**OBJECTIVES:**
1. According to the TensorFlow notebook text below, where in the notebook can the Google Cloud SDK be found?
2. Pick up the TensorFlow notebook text below after its final line and continue it.

**GIVEN TEXT:**
◇ ◇ ◇ ◇ ◇ ◇ ◇
AUTOTUNE = tf.data.experimental.AUTOTUNE
ds_train = (
    ds_train_
    .map(convert_to_float)
    .cache()
    .prefetch(buffer_size=AUTOTUNE)
)
ds_train_valid = (
    ds_train_valid_
    .map(convert_to_float)
    .cache()
    .prefetch(buffer_size=AUTOTUNE)
)
ds_valid = (
    ds_valid_
    .map(convert_to_float)
    .cache()
    .prefetch(buffer_size=AUTOTUNE)
)

# Set up variables
We'll set up some of our variables for our notebook here. 

If by chance you're using a private dataset, you'll also want to make sure that you have the **Google Cloud Software Development Kit (SDK)** attached to your notebook. You can find the Google Cloud SDK under the `Add-ons` dropdown menu at the top of your notebook. Documentation for the **Google Cloud Software Development Kit (SDK)** can be found **[here](https://www.kaggle.com/product-feedback/163416)**.

In [None]:
#gc.collect()

In [None]:
AUTOTUNE = tf.data.experimental.AUTOTUNE
#GCS_PATH = KaggleDatasets().get_gcs_path()
BATCH_SIZE = 128
IMAGE_SIZE = [48, 48]
CLASSES = ['0', '1', '2', '3', '4']
EPOCHS = 40

early_stopping = EarlyStopping(
    min_delta=0.01, # minimium amount of change to count as an improvement
    patience=10, # how many epochs to wait before stopping
    restore_best_weights=True,
    monitor = 'val_loss', 
    mode = 'auto',
)
◇ ◇ ◇ ◇ ◇ ◇ ◇
**DATASET CONTENT:**

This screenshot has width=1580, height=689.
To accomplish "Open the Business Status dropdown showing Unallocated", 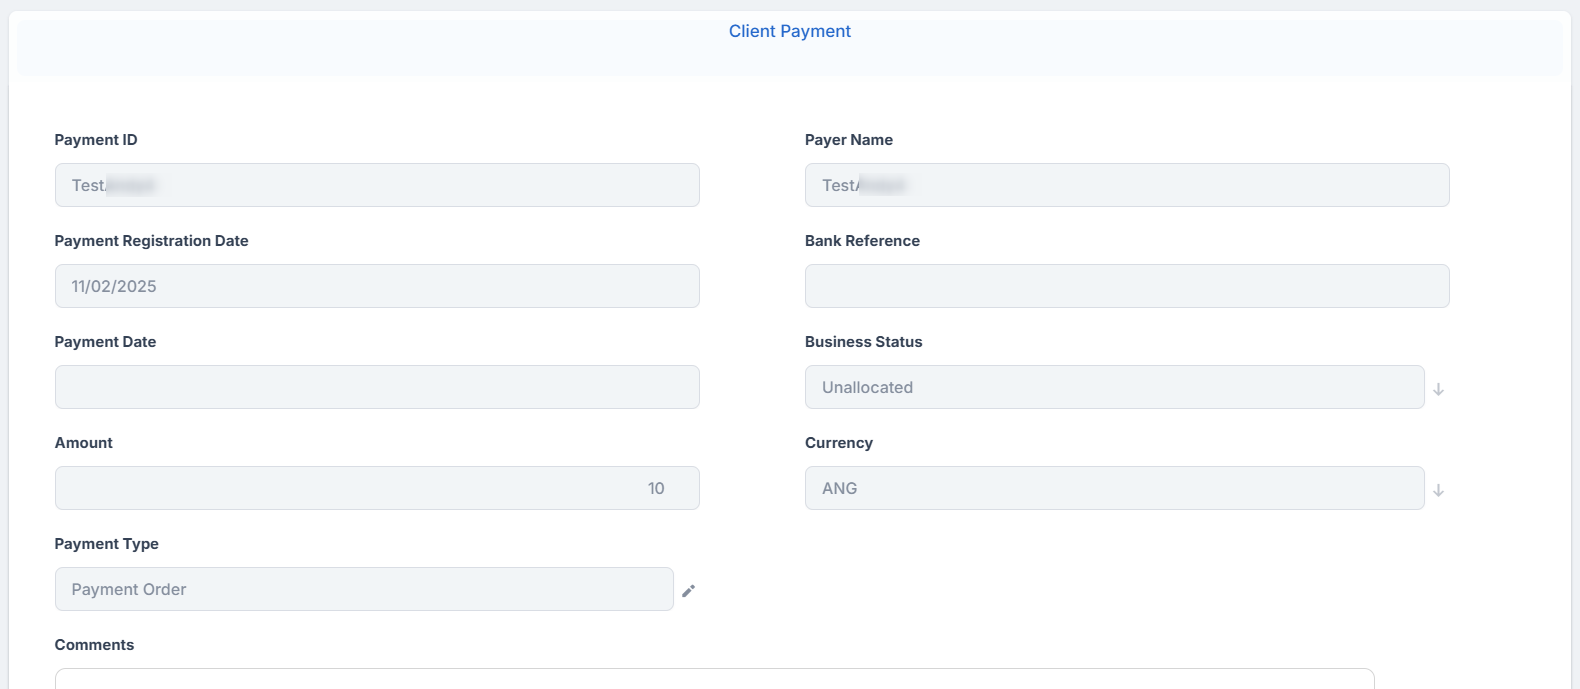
◇ ◇ ◇ ◇ ◇ ◇ ◇
**RESPONSES TO THE TASKS:**
1. Under the `Add-ons` dropdown menu at the top of the notebook.

2.
class MyCustomCallback(tf.keras.callbacks.Callback):
    def on_epoch_end(self, epoch, logs=None):
        gc.collect()
        tf.keras.backend.clear_session()

lr_scheduler = keras.optimizers.schedules.ExponentialDecay(
    initial_learning_rate=1e-5, 
    decay_steps=10000, 
    decay_rate=0.9)

### Model with pre-trained base 'EfficientnetB0'

In [None]:
'''!pip install segmentation-models
#from tensorflow.keras.mixed_precision import experimental as mixed_precision

#keras.utils.generic_utils = keras.utils
#policy = mixed_precision.Policy('mixed_float16')
#mixed_precision.set_policy(policy)

# parameters for data
height = 224
width = 224
channels = 3
input_shape = (height, width, channels)
n_classes = CLASSES

efnb0 = tf.keras.applications.efficientnet.EfficientNetB0(
    include_top=False, weights='imagenet',
    input_shape=input_shape, classes=n_classes,
    classifier_activation='softmax'
)


model = keras.Sequential([
    layers.Rescaling(1./255),
    efnb0, 
    layers.GlobalAveragePooling2D(),
    layers.Flatten(),
    #layers.LeakyReLU(alpha=0.01),
    layers.Dense(6, activation = 'relu'), #Leakyrelu? layers.LeakyReLU(alpha=0.3) of activation = LeakyRelu
    layers.Dropout(rate=0.3),
    layers.Dense(5, activation = 'softmax')
])

model.compile(
    optimizer='adam',
    loss='sparse_categorical_crossentropy',
    metrics=['sparse_categorical_accuracy'],
    run_eagerly=True,
)

#model.summary()

history = model.fit(
    ds_train_valid,
    validation_data=ds_valid,
    epochs=EPOCHS,
    callbacks=[MyCustomCallback()], #earlystopping
    batch_size = BATCH_SIZE #  put your callbacks in a list
    #verbose=0,  # turn off training log
)

history_frame = pd.DataFrame(history.history)
history_frame.loc[:, ['loss', 'val_loss']].plot()
history_frame.loc[:, ['sparse_categorical_accuracy', 'val_sparse_categorical_accuracy']].plot()'''

### Model with pre-trained base 'inception'

In [None]:
'''pretrained_base = tf.keras.models.load_model(
    '../input/cv-course-models/cv-course-models/inceptionv3'
)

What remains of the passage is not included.